*** Document passage Section Begins ***

Lymph node status after undergoing neoadjuvant chemotherapy and resection of esophagogastric cancer was the only independent predictor of survival.
Lymph node status after undergoing neoadjuvant chemotherapy and resection of esophagogastric cancer was the only independent predictor of survival among patients in the MAGIC trial.
“Our results validate the results of the largest previous uncontrolled series, which also reported that lymph node status is more important as a prognostic variable than tumor regression,” wrote Elizabeth C. Smyth, MB, of Royal Marsden Hospital, and colleagues in the Journal of Clinical Oncology. “This finding underscores the paramount importance of adequate lymph node resection for accurate staging and, hence, prognosis prediction in patients with gastroesophageal cancer.”
Previous results from the MAGIC trial compared perioperative chemotherapy plus surgery with surgery alone, and established perioperative epirubicin, cisplatin, fluorouracil chemotherapy as the standard of care for patients with resectable esophagogastric cancer. With this study, Smyth and colleagues wanted to explore if pathologic response and lymph node status after neoadjuvant chemotherapy would predict which patients were more likely to relapse.
They evaluated 330 resection specimens taken from patients and found a survival advantage for patients with lower tumor regression grading (TRG) status. In those patients in MAGIC treated with chemotherapy who had a TRG of 1 or 2, the median overall survival was not reached; however, patients with a TRG of 3, 4, or 5 had a median overall survival of 20.47 months.
The univariate analysis of the data showed that both high TRG and lymph node metastases were negatively related to survival (hazard ratio [HR], 1.94 [95% CI, 1.11–3.39]; P = .0209). However, multivariate analysis showed that lymph node status was the only independent predictor of overall survival (HR, 3.36 [95% CI, 1.70–6.63]; P < .001).

*** Document passage Section Ends ***
*** Dataset extract Section Begins ***

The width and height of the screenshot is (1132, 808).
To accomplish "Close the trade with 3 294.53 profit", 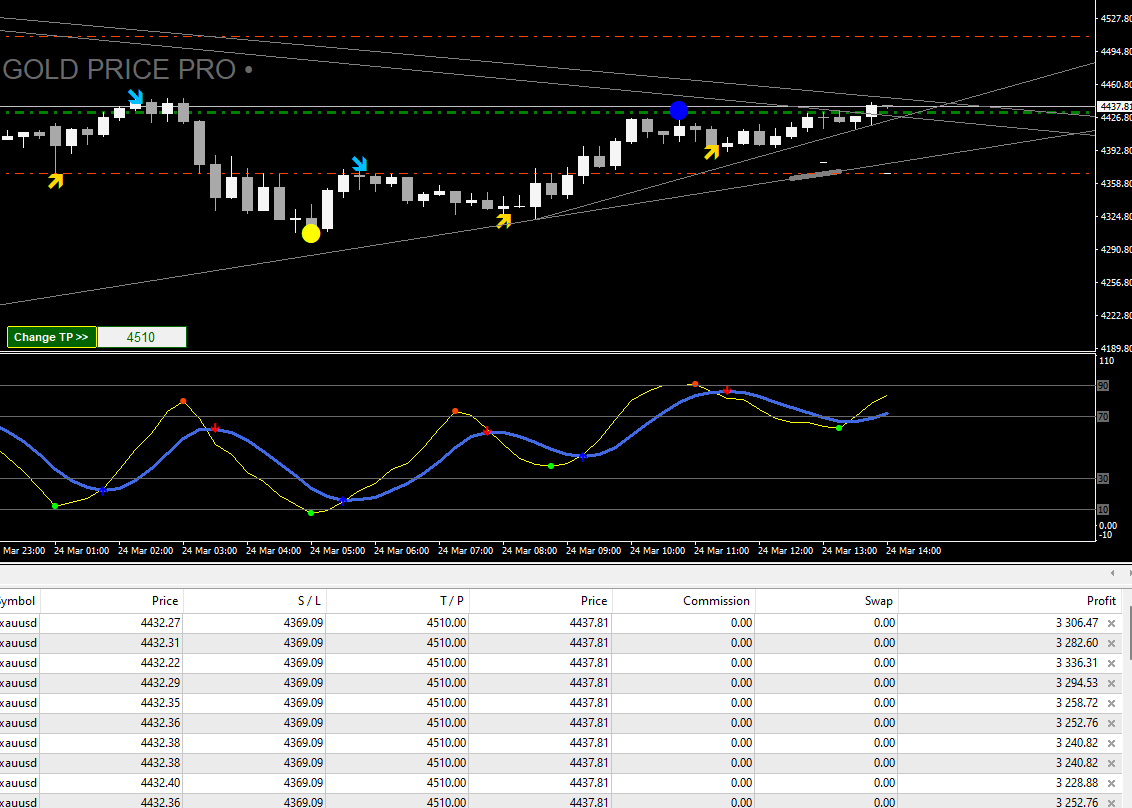I will coord(1111,683).
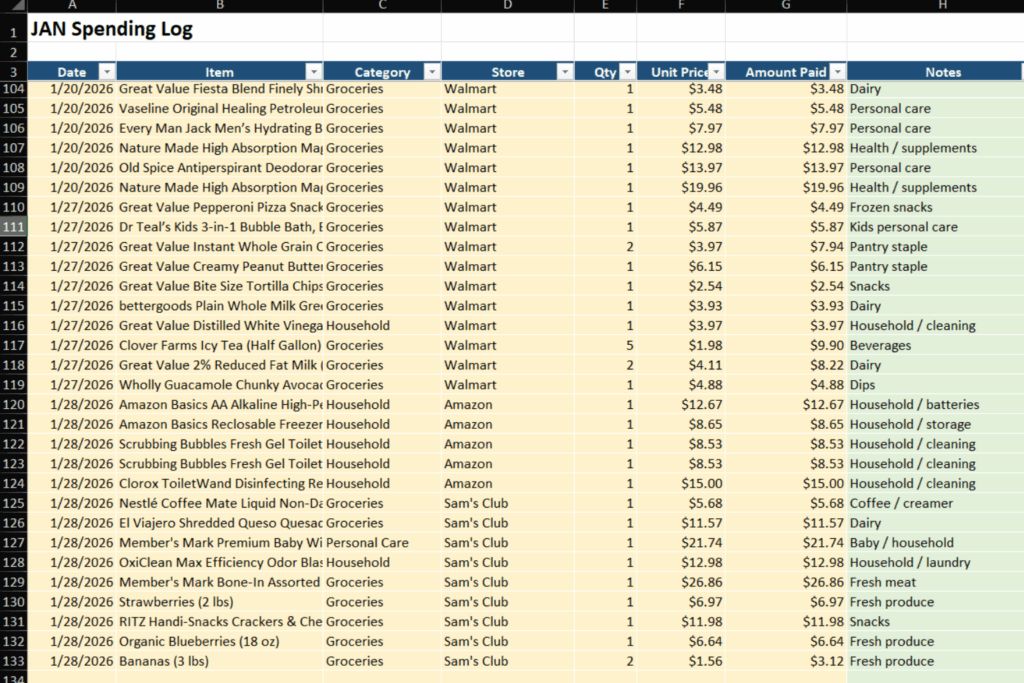Open the Category column filter dropdown

(x=431, y=72)
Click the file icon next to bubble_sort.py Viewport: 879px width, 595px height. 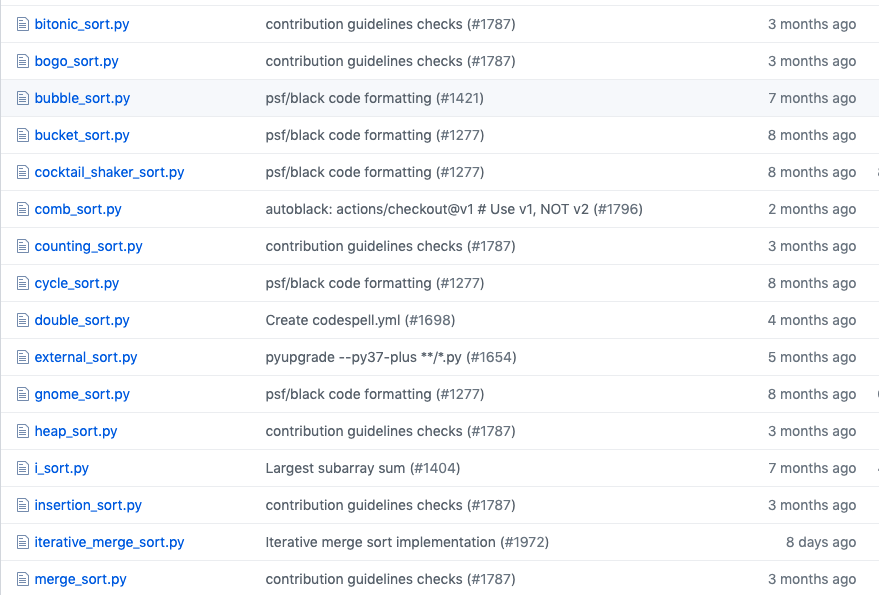tap(22, 98)
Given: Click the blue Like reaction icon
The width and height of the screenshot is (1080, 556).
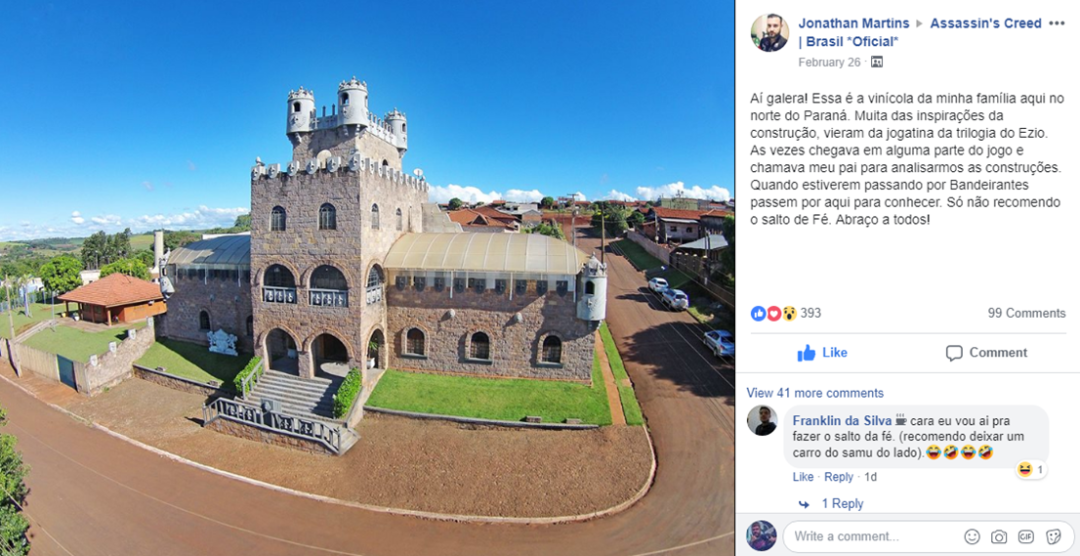Looking at the screenshot, I should click(x=758, y=313).
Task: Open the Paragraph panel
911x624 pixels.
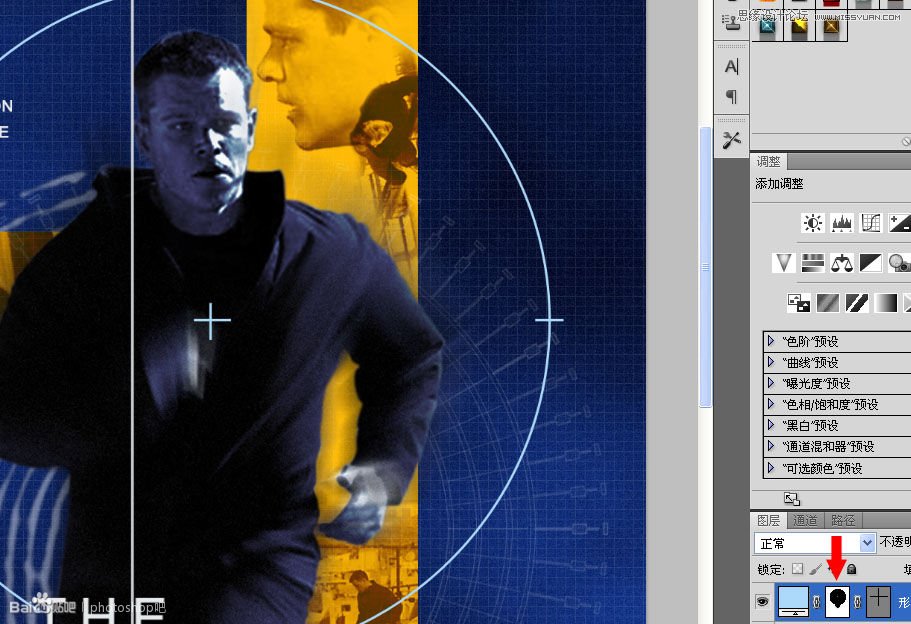Action: 731,95
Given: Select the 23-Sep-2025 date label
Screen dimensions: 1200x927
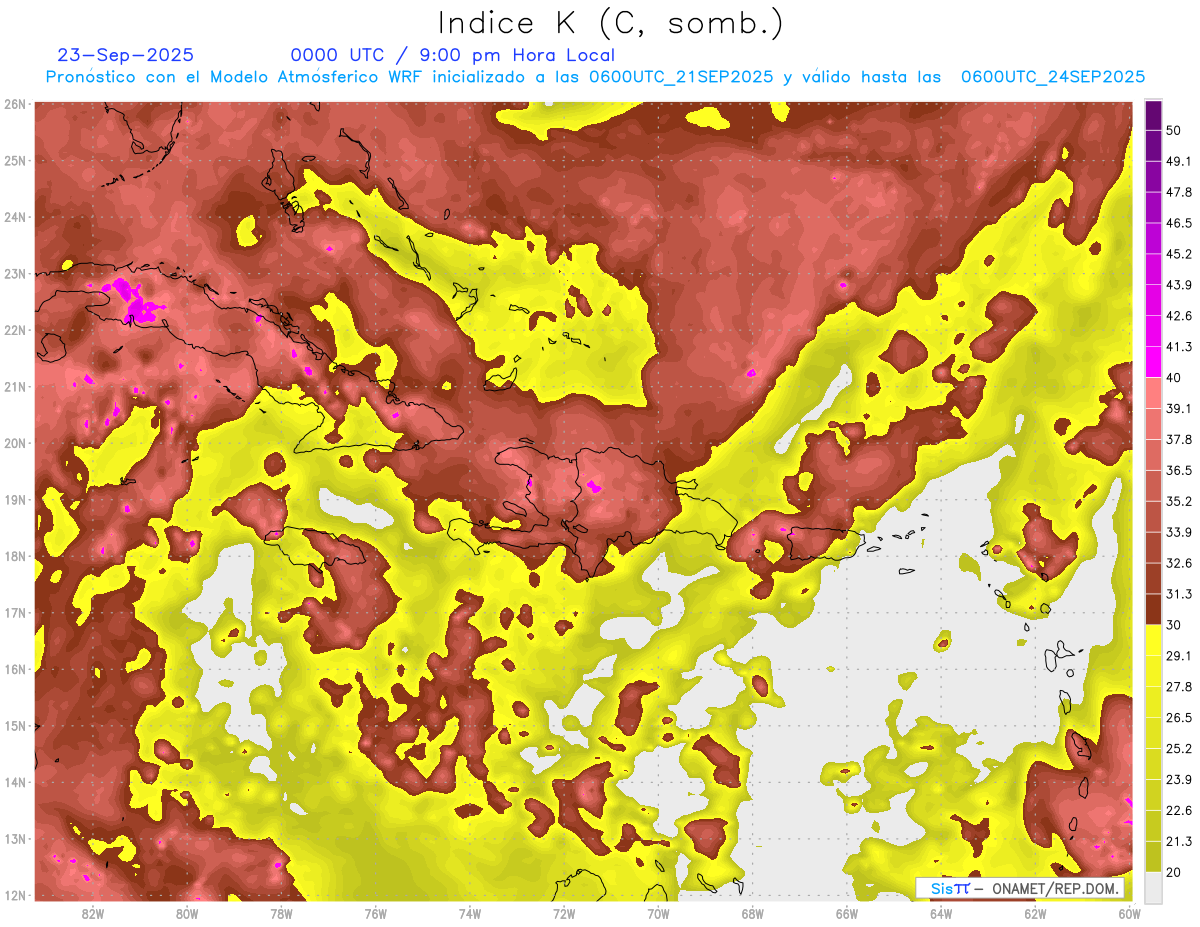Looking at the screenshot, I should pyautogui.click(x=126, y=55).
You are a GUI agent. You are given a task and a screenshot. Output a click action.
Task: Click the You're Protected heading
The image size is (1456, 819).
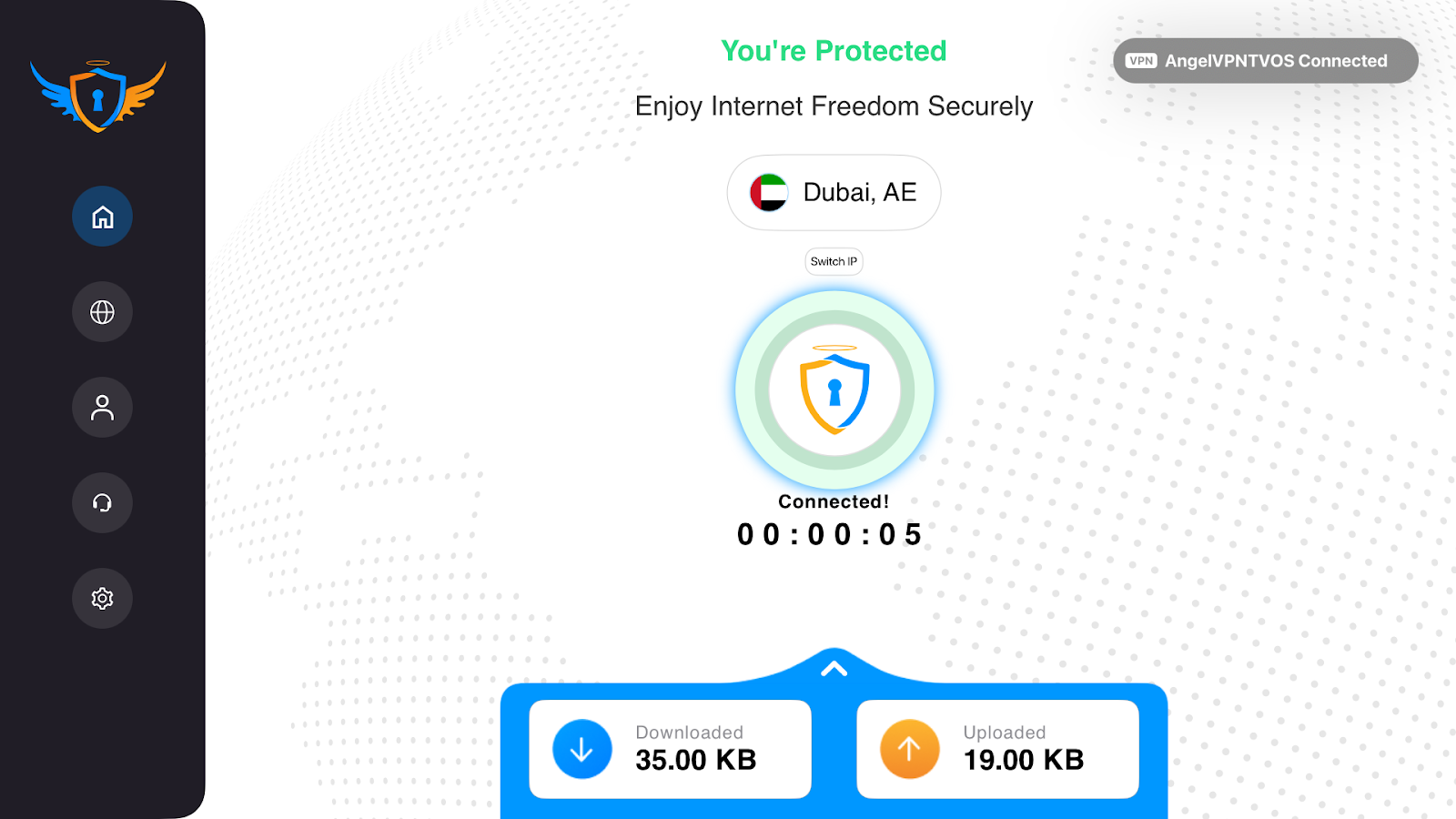tap(834, 51)
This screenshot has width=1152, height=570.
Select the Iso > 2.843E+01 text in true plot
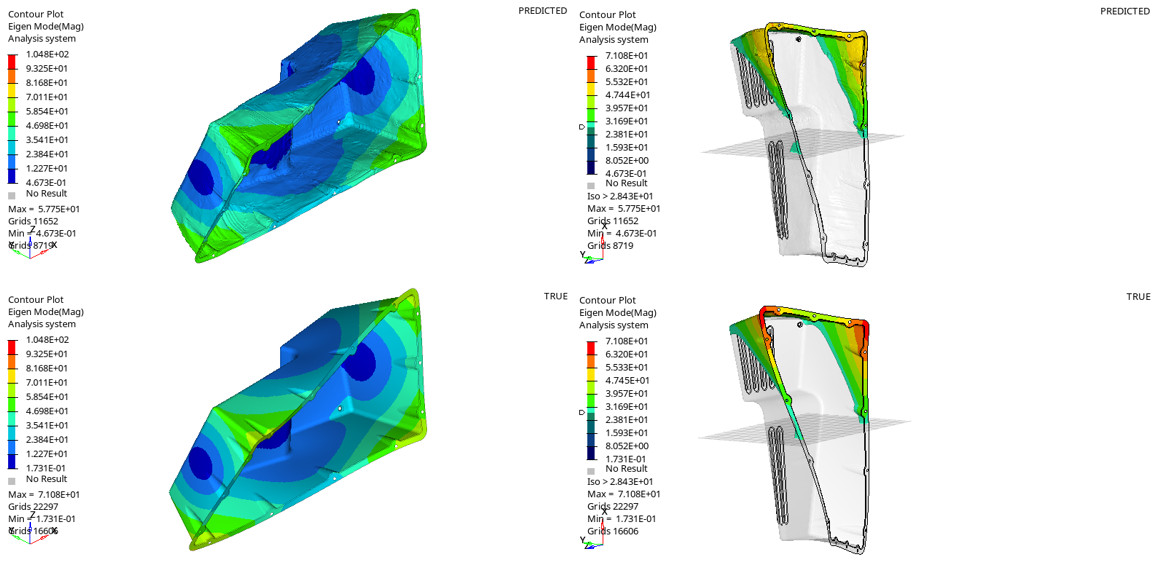623,481
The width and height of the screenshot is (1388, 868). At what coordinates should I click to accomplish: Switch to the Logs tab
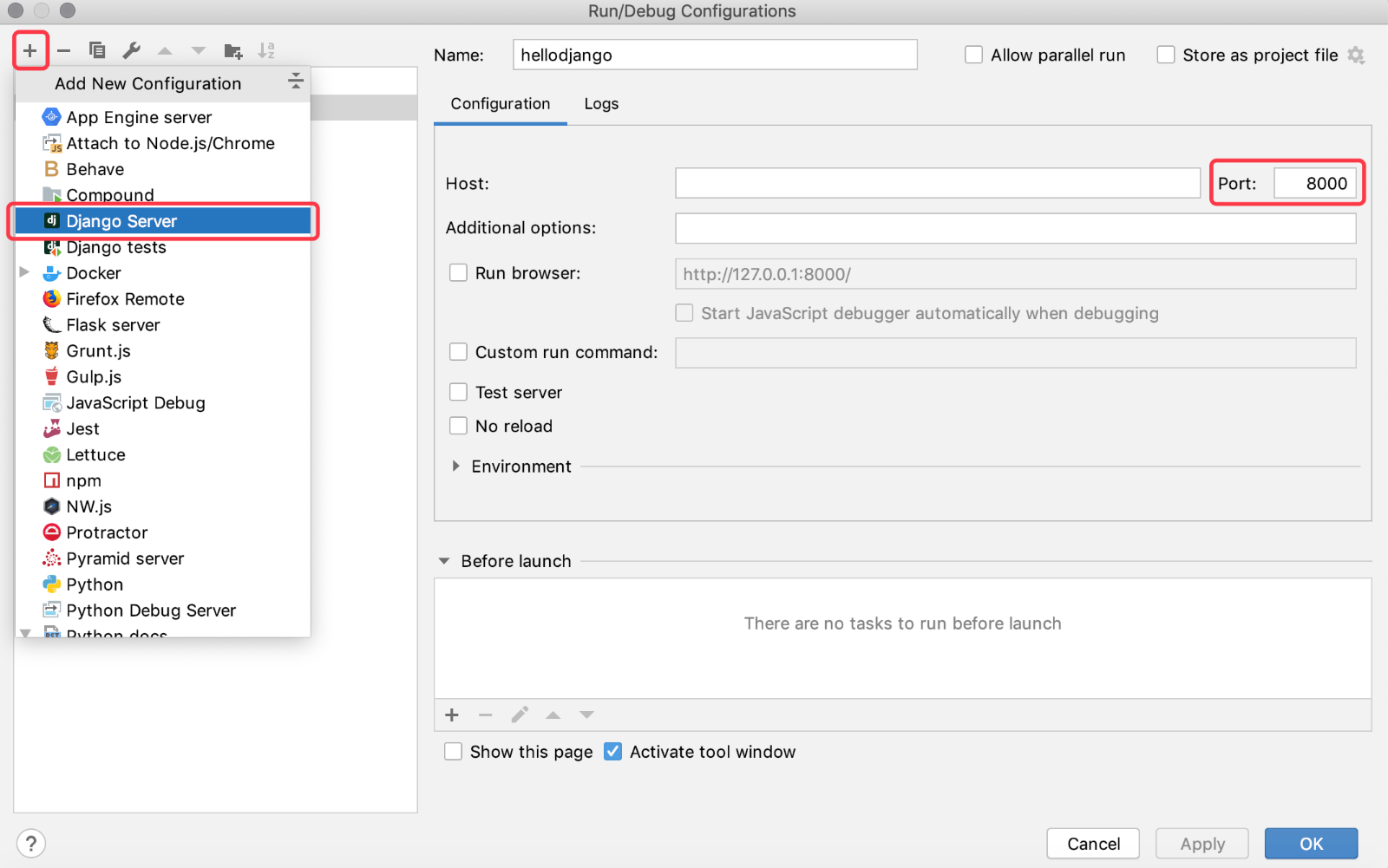[x=601, y=104]
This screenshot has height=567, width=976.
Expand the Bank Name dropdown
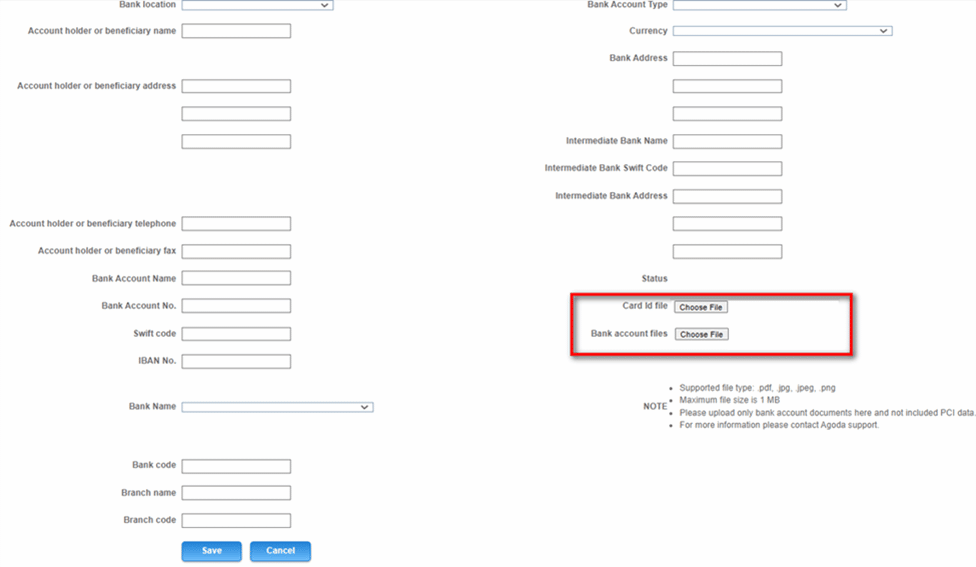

*** Dataset extract Section Ends ***

What you need to do – Reproduce the entire text on lymph node status in the MAGIC trial word for word.

Answer for this exercise –
Lymph node status after undergoing neoadjuvant chemotherapy and resection of esophagogastric cancer was the only independent predictor of survival.
Lymph node status after undergoing neoadjuvant chemotherapy and resection of esophagogastric cancer was the only independent predictor of survival among patients in the MAGIC trial.
“Our results validate the results of the largest previous uncontrolled series, which also reported that lymph node status is more important as a prognostic variable than tumor regression,” wrote Elizabeth C. Smyth, MB, of Royal Marsden Hospital, and colleagues in the Journal of Clinical Oncology. “This finding underscores the paramount importance of adequate lymph node resection for accurate staging and, hence, prognosis prediction in patients with gastroesophageal cancer.”
Previous results from the MAGIC trial compared perioperative chemotherapy plus surgery with surgery alone, and established perioperative epirubicin, cisplatin, fluorouracil chemotherapy as the standard of care for patients with resectable esophagogastric cancer. With this study, Smyth and colleagues wanted to explore if pathologic response and lymph node status after neoadjuvant chemotherapy would predict which patients were more likely to relapse.
They evaluated 330 resection specimens taken from patients and found a survival advantage for patients with lower tumor regression grading (TRG) status. In those patients in MAGIC treated with chemotherapy who had a TRG of 1 or 2, the median overall survival was not reached; however, patients with a TRG of 3, 4, or 5 had a median overall survival of 20.47 months.
The univariate analysis of the data showed that both high TRG and lymph node metastases were negatively related to survival (hazard ratio [HR], 1.94 [95% CI, 1.11–3.39]; P = .0209). However, multivariate analysis showed that lymph node status was the only independent predictor of overall survival (HR, 3.36 [95% CI, 1.70–6.63]; P < .001).